I used to have a Bucket List. I say “used to” because I have no idea where that list is, and I managed to do a lot of it before I hit 40. Bad. Ass. For example just recently I was “Freshly Pressed” (Check!) I have messed with Texas (Check!), lived in another country (actually two… Check!), owned brass knuckles, hiked The Grand Canyon and Pike’s Peak, and written a novel. (Check, Check and double Check!) I guess it’s time that I make a new list.
But I’m not in the mood. Instead, I am going to create my Anti Bucket List – a list of things you will NEVER do. Some people might think this is “negative”. Maybe. If you have a problem with it then don’t make one. I always said I would NEVER live in Texas, and look what happened. Never say never. One way of figuring out what you DO want in life is knowing what you DON’T.
My Anti-Bucket List
- I will never do hard drugs. The window for me to experiment with drugs is way closed. I am officially too old for cocaine. People my age who start doing drugs look sad and desperate. People my age who already do drugs look sad and desperate.
- I will never skydive.
- I will never paint my face, wear a “cheese head” or a Team Jersey to a sports game. Seriously. The worst people ever. Nobody wants to know the guy in the cheese head. And they certainly don’t want to sit next to him and his gang of beer-bellied buddies out for a day of drinking and screaming as loud as they can for no good reason. There are even women who do this. I have nothing to say to them. I assume the shame feels bad enough.
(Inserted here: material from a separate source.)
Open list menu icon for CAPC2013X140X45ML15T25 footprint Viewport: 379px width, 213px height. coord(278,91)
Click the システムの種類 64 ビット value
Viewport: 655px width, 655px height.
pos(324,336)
- I will never ask my fella to wear a matching outfit. Yes, I read about that adorable couple who wore matching outfits for like three decades, and they are adorable. But when couples (or even worse, Families!) wear matching outfits I just want to punch them in the face. Way to show your individuality! “Johnny? Suzie? You can be anything you want to be… as long as it fits within the guidelines set out by your mother.”
- I will never wear a UT shirt. Ever. EVER.
- I will never call a radio station and request a Faith No More Song.
- I will never tell a child there isn’t any Santa Claus. I’m all for lying to kids. As a teacher it’s part of the job. And it’s fun. But Santa? That’s mom and dad’s problem. Santa makes kids happy. If you want to ruin a kid’s idea of Christmas, that’s on you.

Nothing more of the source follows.